Each line of the listing below must be set down exactly.
══ Dataset ══
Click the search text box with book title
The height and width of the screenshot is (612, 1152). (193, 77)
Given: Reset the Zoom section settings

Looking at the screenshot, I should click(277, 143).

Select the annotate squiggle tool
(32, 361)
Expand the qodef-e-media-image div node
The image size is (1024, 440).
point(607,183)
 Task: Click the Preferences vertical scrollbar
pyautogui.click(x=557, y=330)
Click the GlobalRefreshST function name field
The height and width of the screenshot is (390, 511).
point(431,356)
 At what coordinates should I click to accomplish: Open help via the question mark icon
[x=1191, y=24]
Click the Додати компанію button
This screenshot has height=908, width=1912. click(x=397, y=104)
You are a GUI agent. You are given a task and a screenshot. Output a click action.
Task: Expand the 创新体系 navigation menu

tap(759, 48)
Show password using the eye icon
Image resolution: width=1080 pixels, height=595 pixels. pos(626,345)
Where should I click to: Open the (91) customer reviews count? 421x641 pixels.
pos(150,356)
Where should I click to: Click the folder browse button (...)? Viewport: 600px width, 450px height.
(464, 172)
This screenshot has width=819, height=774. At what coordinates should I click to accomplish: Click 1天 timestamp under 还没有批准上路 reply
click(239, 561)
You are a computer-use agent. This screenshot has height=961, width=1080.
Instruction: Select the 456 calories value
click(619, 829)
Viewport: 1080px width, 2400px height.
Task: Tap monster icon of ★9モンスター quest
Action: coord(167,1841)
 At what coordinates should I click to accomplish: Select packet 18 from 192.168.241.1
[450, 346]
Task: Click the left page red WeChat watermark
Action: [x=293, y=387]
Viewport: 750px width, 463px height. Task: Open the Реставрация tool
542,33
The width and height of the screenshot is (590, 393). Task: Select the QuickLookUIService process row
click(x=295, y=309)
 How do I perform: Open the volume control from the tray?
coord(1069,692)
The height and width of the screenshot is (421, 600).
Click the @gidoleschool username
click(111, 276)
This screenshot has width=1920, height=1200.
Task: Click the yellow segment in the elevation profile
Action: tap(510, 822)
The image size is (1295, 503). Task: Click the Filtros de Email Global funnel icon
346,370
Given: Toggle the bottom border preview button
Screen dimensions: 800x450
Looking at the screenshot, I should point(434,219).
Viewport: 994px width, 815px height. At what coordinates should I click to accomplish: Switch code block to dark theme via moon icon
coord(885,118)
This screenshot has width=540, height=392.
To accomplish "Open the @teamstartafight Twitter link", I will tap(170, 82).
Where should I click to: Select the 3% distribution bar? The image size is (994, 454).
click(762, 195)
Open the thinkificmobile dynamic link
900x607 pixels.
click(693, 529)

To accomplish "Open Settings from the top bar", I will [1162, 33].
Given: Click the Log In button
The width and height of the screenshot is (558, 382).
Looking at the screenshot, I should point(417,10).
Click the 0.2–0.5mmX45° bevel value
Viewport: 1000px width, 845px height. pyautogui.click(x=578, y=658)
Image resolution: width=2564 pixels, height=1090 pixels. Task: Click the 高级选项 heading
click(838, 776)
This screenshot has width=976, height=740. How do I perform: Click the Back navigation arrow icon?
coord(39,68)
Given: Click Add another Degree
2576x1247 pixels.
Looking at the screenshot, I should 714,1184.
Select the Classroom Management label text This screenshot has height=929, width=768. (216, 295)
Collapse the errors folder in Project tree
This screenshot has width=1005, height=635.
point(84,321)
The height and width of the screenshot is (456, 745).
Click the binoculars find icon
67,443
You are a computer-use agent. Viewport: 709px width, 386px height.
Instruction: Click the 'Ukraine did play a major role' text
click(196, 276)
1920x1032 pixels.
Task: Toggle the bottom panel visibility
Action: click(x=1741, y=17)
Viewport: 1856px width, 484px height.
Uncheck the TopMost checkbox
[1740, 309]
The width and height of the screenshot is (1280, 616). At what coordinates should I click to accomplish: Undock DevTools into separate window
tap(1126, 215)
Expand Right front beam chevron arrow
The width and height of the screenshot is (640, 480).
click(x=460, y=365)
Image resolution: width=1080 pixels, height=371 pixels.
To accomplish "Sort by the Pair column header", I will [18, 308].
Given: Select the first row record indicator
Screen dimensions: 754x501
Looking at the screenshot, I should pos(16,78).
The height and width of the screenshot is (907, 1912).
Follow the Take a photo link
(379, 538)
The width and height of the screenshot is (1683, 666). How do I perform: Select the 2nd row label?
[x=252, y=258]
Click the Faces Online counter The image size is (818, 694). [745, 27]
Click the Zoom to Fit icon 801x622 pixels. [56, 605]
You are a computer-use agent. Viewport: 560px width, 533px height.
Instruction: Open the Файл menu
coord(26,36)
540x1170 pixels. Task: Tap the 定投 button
═══
> [Exercise output]
Click the search text box with book title
The height and width of the screenshot is (612, 1152). (193, 77)
Given: Reset the Zoom section settings

Looking at the screenshot, I should click(277, 143).

Select the annotate squiggle tool
(32, 361)
Expand the qodef-e-media-image div node
The image size is (1024, 440).
point(607,183)
 Task: Click the Preferences vertical scrollbar
pyautogui.click(x=557, y=330)
Click the GlobalRefreshST function name field
The height and width of the screenshot is (390, 511).
point(431,356)
 At what coordinates should I click to accomplish: Open help via the question mark icon
[x=1191, y=24]
Click the Додати компанію button
This screenshot has height=908, width=1912. click(x=397, y=104)
You are a GUI agent. You are given a task and a screenshot. Output a click action.
Task: Expand the 创新体系 navigation menu

tap(759, 48)
Show password using the eye icon
Image resolution: width=1080 pixels, height=595 pixels. pos(626,345)
Where should I click to: Open the (91) customer reviews count? 421x641 pixels.
pos(150,356)
Where should I click to: Click the folder browse button (...)? Viewport: 600px width, 450px height.
(464, 172)
This screenshot has width=819, height=774. At what coordinates should I click to accomplish: Click 1天 timestamp under 还没有批准上路 reply
click(239, 561)
You are a computer-use agent. This screenshot has height=961, width=1080.
Instruction: Select the 456 calories value
click(619, 829)
Viewport: 1080px width, 2400px height.
Task: Tap monster icon of ★9モンスター quest
Action: coord(167,1841)
 At what coordinates should I click to accomplish: Select packet 18 from 192.168.241.1
[450, 346]
Task: Click the left page red WeChat watermark
Action: [x=293, y=387]
Viewport: 750px width, 463px height. Task: Open the Реставрация tool
542,33
The width and height of the screenshot is (590, 393). Task: Select the QuickLookUIService process row
click(x=295, y=309)
 How do I perform: Open the volume control from the tray?
coord(1069,692)
The height and width of the screenshot is (421, 600).
Click the @gidoleschool username
click(111, 276)
This screenshot has width=1920, height=1200.
Task: Click the yellow segment in the elevation profile
Action: tap(510, 822)
The image size is (1295, 503). Task: Click the Filtros de Email Global funnel icon
346,370
Given: Toggle the bottom border preview button
Screen dimensions: 800x450
Looking at the screenshot, I should point(434,219).
Viewport: 994px width, 815px height. At what coordinates should I click to accomplish: Switch code block to dark theme via moon icon
coord(885,118)
This screenshot has width=540, height=392.
To accomplish "Open the @teamstartafight Twitter link", I will tap(170, 82).
Where should I click to: Select the 3% distribution bar? The image size is (994, 454).
click(762, 195)
Open the thinkificmobile dynamic link
900x607 pixels.
click(693, 529)

To accomplish "Open Settings from the top bar", I will [1162, 33].
Given: Click the Log In button
The width and height of the screenshot is (558, 382).
Looking at the screenshot, I should point(417,10).
Click the 0.2–0.5mmX45° bevel value
Viewport: 1000px width, 845px height. pyautogui.click(x=578, y=658)
Image resolution: width=2564 pixels, height=1090 pixels. Task: Click the 高级选项 heading
click(838, 776)
This screenshot has width=976, height=740. How do I perform: Click the Back navigation arrow icon?
coord(39,68)
Given: Click Add another Degree
2576x1247 pixels.
Looking at the screenshot, I should 714,1184.
Select the Classroom Management label text This screenshot has height=929, width=768. (216, 295)
Collapse the errors folder in Project tree
This screenshot has width=1005, height=635.
point(84,321)
The height and width of the screenshot is (456, 745).
Click the binoculars find icon
67,443
You are a computer-use agent. Viewport: 709px width, 386px height.
Instruction: Click the 'Ukraine did play a major role' text
click(196, 276)
1920x1032 pixels.
Task: Toggle the bottom panel visibility
Action: click(x=1741, y=17)
Viewport: 1856px width, 484px height.
Uncheck the TopMost checkbox
[1740, 309]
The width and height of the screenshot is (1280, 616). At what coordinates should I click to accomplish: Undock DevTools into separate window
tap(1126, 215)
Expand Right front beam chevron arrow
The width and height of the screenshot is (640, 480).
click(x=460, y=365)
Image resolution: width=1080 pixels, height=371 pixels.
To accomplish "Sort by the Pair column header", I will [18, 308].
Given: Select the first row record indicator
Screen dimensions: 754x501
Looking at the screenshot, I should pos(16,78).
The height and width of the screenshot is (907, 1912).
Follow the Take a photo link
(379, 538)
The width and height of the screenshot is (1683, 666). How do I perform: Select the 2nd row label?
[x=252, y=258]
Click the Faces Online counter The image size is (818, 694). [745, 27]
Click the Zoom to Fit icon 801x622 pixels. [56, 605]
You are a computer-use agent. Viewport: 560px width, 533px height.
Instruction: Open the Файл menu
coord(26,36)
540x1170 pixels. Task: Tap the 定投 button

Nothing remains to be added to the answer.